--- 文書の抜粋 ---
◆ ◆ ◆
説明

半導体装置の製造方法

【課題】
微細化したMOSトランジスタを含む半導体装置において、リーク/ショートの可能性を抑制する。
【解決手段】
半導体装置の製造方法は、活性領域上に、ゲート絶縁膜とシリコン膜とを形成し、シリコン膜上方にゲート電極用レジストパターンを形成し、レジストパターンをマスクとして、シリコン膜を厚さの途中までエッチングしてレジストパターン下方に凸部を残し、レジストパターンを除去した後シリコン膜を覆うダミー膜を形成し、ダミー膜を異方性エッチングして、凸部の側壁にダミー膜を残存させつつ、平坦面上のダミー膜を除去し、ダミー膜をマスクとして、シリコン膜の残りの厚さをエッチングしてゲート電極を形成し、ゲート電極両側の半導体基板に、ソース/ドレイン領域を形成し、シリコン領域にシリサイドを形成する。

【発明の詳細な説明】
【技術分野】
【0001】
本発明は、半導体装置の製造方法に関し、特に微細化されたMOSトランジスタを有する半導体装置の製造方法に関する。
【背景技術】
【0002】
通常のMOSトランジスタは、ポリSiのゲート電極をパターニングした後、ゲート電極の両側にエクステンション領域をイオン注入し、ゲート電極側壁上にサイドウォールスペーサを形成した後、より深い低抵抗ソース/ドレイン領域をイオン注入し、低抵抗ソース/ドレイン領域とゲート電極にシリサイドを形成し、その上に下部層間絶縁膜を堆積し、下部層間絶縁膜を貫通して低抵抗ソース/ドレイン領域に達するコンタクト孔を形成し、コンタクト孔内に導電性プラグを埋め込む。
【0003】
半導体集積回路装置の集積度の向上と共に、単位面積あたりのMOSトランジスタの集積度は向上を続け、より微細な加工が要求されている。配線間隔がより狭くなり、露光時の位置合わせマージンも厳しくなる傾向にある。ゲート・ゲート間ピッチも狭く(例えば、200nm前後と)なり、ちょっとした位置合わせずれも問題となる。
【0004】
低抵抗ソース/ドレイン領域に接続する導電性プラグとゲート電極との間の距離が短くなると、導電性プラグの位置合わせずれがゲート・ソース/ドレイン領域間のリーク/ショートを起こす原因となり得る。
【0005】
低抵抗ソース/ドレイン領域とゲート電極のシリサイド反応は、ほぼ必須のプロセスになりつつある。シリサイド反応によりゲート電極頂部は横方向にも膨らむ。低抵抗ソース/ドレイン領域に接続する導電性プラグとゲート電極との間の距離が減少することになり、リーク/ショートの可能性が増大する。
【0006】
微細化したMOSトランジスタを信頼性高く製造するため、種々の研究、開発がされている。
【先行技術文献】
【特許文献】
【0007】
【特許文献1】特開平11−238879号公報、
【特許文献2】特開2008−78403号公報
【発明の概要】
【発明が解決しようとする課題】
【0008】
微細化したMOSトランジスタを含む半導体装置において、リーク/ショートの可能性を抑制することが望まれる。
◆ ◆ ◆
--- 資料一覧 ---
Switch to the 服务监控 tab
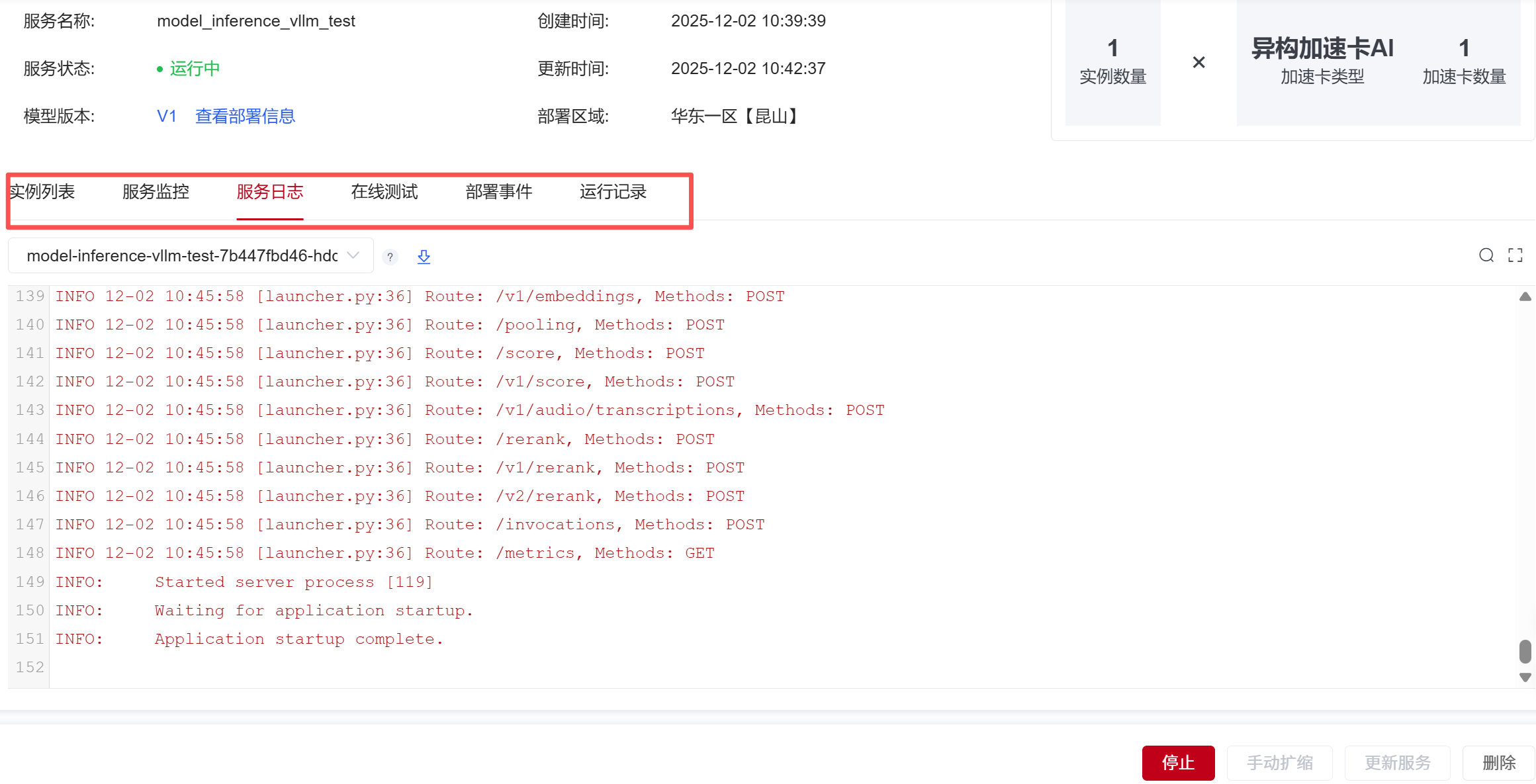Screen dimensions: 1536x784 coord(156,192)
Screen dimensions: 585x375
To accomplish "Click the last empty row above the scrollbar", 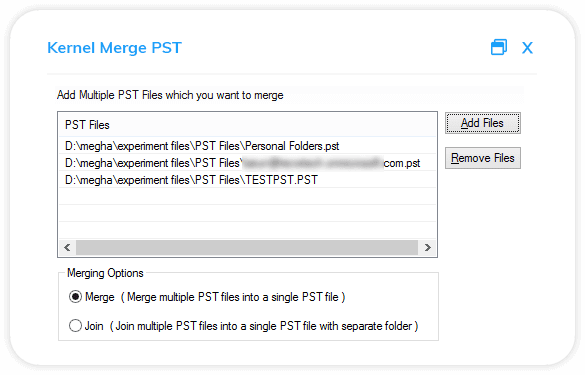I will (247, 230).
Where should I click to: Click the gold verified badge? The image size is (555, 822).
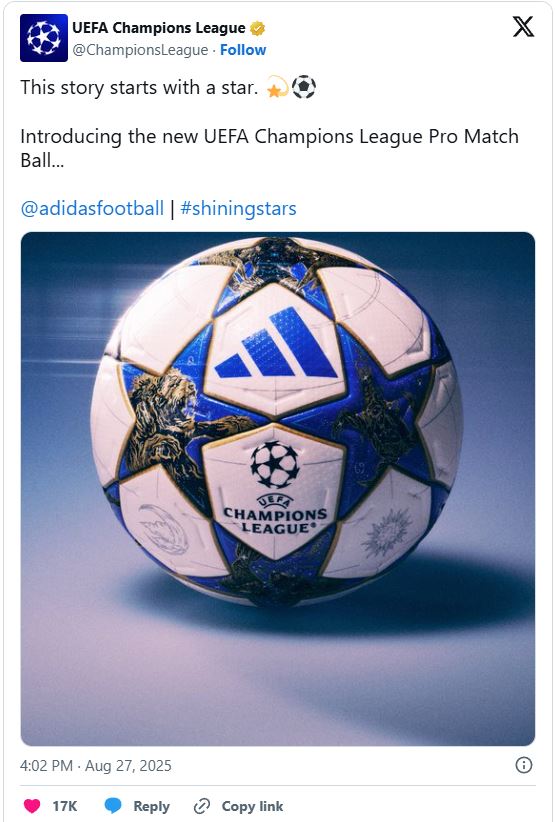click(x=257, y=28)
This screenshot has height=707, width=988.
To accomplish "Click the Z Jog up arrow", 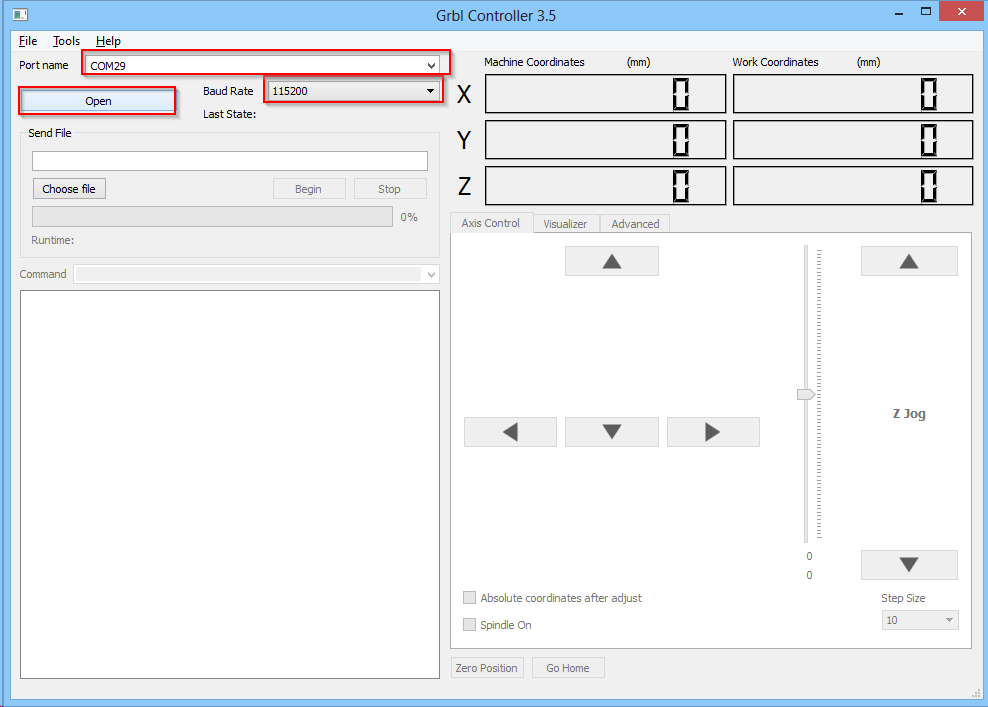I will pos(908,261).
◆ ◆ ◆
--- 取り組む課題 ---
- A) 半導体装置の製造方法に関する文書について、次の問いに答えてください。
(i) ゲート・ゲート間ピッチの例として挙げられている値はいくつですか。
(ii) シリサイド反応によって、ゲート電極頂部はどうなりますか。
(iii) 特許文献2として挙げられている公報の番号は何ですか。
- B) 半導体装置の製造方法に関する文書を、最後の文の後から続けてください。
上の資料は、半導体装置の製造方法に関する文書とは別個のものです。

--- 課題別の解答 ---
- A)
(i) 200nm前後
(ii) 横方向にも膨らむ。
(iii) 特開2008−78403号公報

- B)
【課題を解決するための手段】
【0009】
実施例の1観点によれば、
半導体基板の活性領域上に、ゲート絶縁膜とシリコン膜とを形成する工程と、
前記シリコン膜上方にゲート電極用レジストパターンを形成する工程と、
前記レジストパターンをマスクとして、前記シリコン膜を厚さの途中までエッチングし、前記レジストパターン下方に凸部を残す工程と、
前記レジストパターンを除去した後、前記シリコン膜を覆うダミー膜を形成する工程と、
前記ダミー膜を異方性エッチングして、前記凸部の側壁上に前記ダミー膜を残存させ、平坦面上の前記ダミー膜を除去する工程と、
前記ダミー膜をマスクとして、前記シリコン膜の残りの厚さをエッチングしてゲート電極を形成する工程と、
前記ゲート電極両側の半導体基板に、ソース/ドレイン領域を形成する工程と、
を有する半導体装置の製造方法
が提供される。
【発明の効果】
【0010】
リーク/ショートの可能性を抑制した半導体装置を製造することが可能となる。
【図面の簡単な説明】
【0011】
【図1−1】と、
【図1−2】と、
【図1−3】と、
【図1−4】図1A〜図1Nは、本発明の実施例1による半導体装置の製造方法の主要工程を示す断面図である。
【図2】図2Aは実施例1の特徴を示すグラフ、図2BはサンプルのSEM像のスケッチ、図2Cはサンプルの平面形状の設計地を示す平面図、図2Dはサンプルにおけるリーク電流の測定値を示すグラフである。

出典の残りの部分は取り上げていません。